元々ご自身がアニメファンであり、いざ歌手として作り手に回っても緊張する部分があると、前々からおっしゃっていましたね。いわゆる単なる声優初挑戦、という感じでもない。

春奈 経験もない私が踏み込んでいいお仕事なのかな、という葛藤と戦いながら、1年ほど前までずっと声優のレッスンに通っていました。ところが、そのレッスン先でいきなりレベルの高いプロコース的なクラスに入れられてしまって(笑)。現場での動き方など初歩的な部分を教えてもらえなかったので、初回のアフレコで上坂すみれちゃんにいろいろとアドバイスをもらえたのがありがたかったです。

実際のアフレコ現場はいかがでしたか?

春奈 最初は緊張して、手の震えがバレないようにするのに必死で(笑)。戸惑うことばかりでしたが、現場の皆さんに支えられて、最近やっと演技を楽しめるようになってきました。

これまでもMVや楽曲の台詞部分で演技を付けることはありましたが、声優としての演技はやはり感覚の違うところが多いのでしょうか。

春奈 等身大の自分ではなく、キャラクターの感情を自分の声で表現しないといけない。「春奈るな」になってしまっては絶対にダメだなと思います。また、レコーディングと大きく異なるのは、自分がどんな声を出しているのかがその場で確認できないことですね。何回目のテイクが採用されたのかもオンエアまで分からない。そこだけは回数を重ねても慣れない部分ですね。

オンエアを観られた感想はいかがですか?

春奈 独特の背景美術で、新感覚の作品ですよね。でも自分の演技は緊張のあまり、地に足が着いてない感じで(笑)。徐々に自分の中の“りと像”を固めていきながらアフレコを進めていきたいです。

ジャズとポップとロックが融合した、「裏原っぽい」新曲

作品同様、「KIRAMEKI☆ライフライン」も新鮮な印象の楽曲です。ジャズっぽさもあれば渋谷系っぽさもある、これというジャンルに当てはまらない感触のサウンドですね。
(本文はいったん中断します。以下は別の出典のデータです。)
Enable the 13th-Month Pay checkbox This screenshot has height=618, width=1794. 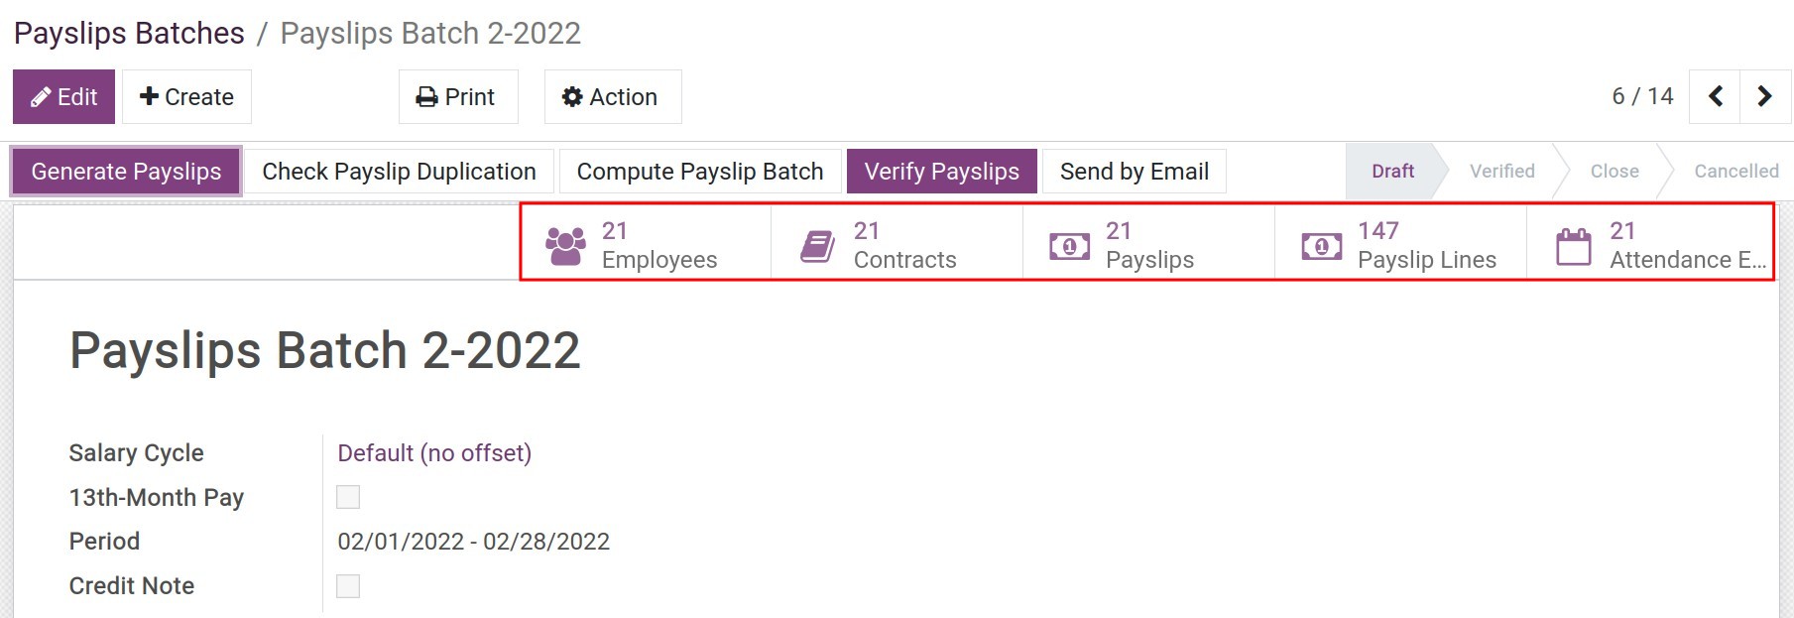pyautogui.click(x=348, y=496)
春奈 ジャジーなサウンドとポップとロックとが良い感じに融合した楽曲だなと。最初に聴いたとき、いろんな音楽の要素を組み合わせた感じに、それこそ原宿っぽさ、裏原っぽさを感じたんです。ロリータにパンクを加えて甘辛コーデにするみたいな、いろんなファッションの要素を取り入れてひとつのコーディネートを作り上げている感じがあるなと思います。

レコーディングで心がけたポイントは?

春奈 作品のキャラクターともまた違う、「かっこつけたいんだけど実はかっこついてない女性」という人物をイメージして歌いました。Sakuさんと共作した歌詞も、「かわいくなりすぎないほうがいいよね」というテーマで書いていて、今までの春奈るな楽曲ではあまり使っていない「だわ」「かしら」といった、強いタイプの女性を思わせる言葉尻を入れてます。
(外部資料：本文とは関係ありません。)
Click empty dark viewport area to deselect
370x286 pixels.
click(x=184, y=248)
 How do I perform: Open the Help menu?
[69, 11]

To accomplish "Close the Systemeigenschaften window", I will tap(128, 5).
かわいいだけじゃない、リアルな側面やビターなテイストなどを意識されていると。

春奈 「いいね」「タイムライン」といった今風のSNS用語も使っていて、若い世代の人もピンとくるキーワードになったと思います。あえてカタカナにした「ソウゾウ」などもこだわったワードですね。頭の中で「想像」することと何かを作り出す「創造」のふたつの意味をかけてあります。『URAHARA』のストーリーとも通底するようなテーマを込めているので、作品と一緒に聴いていっていただければうれしいです。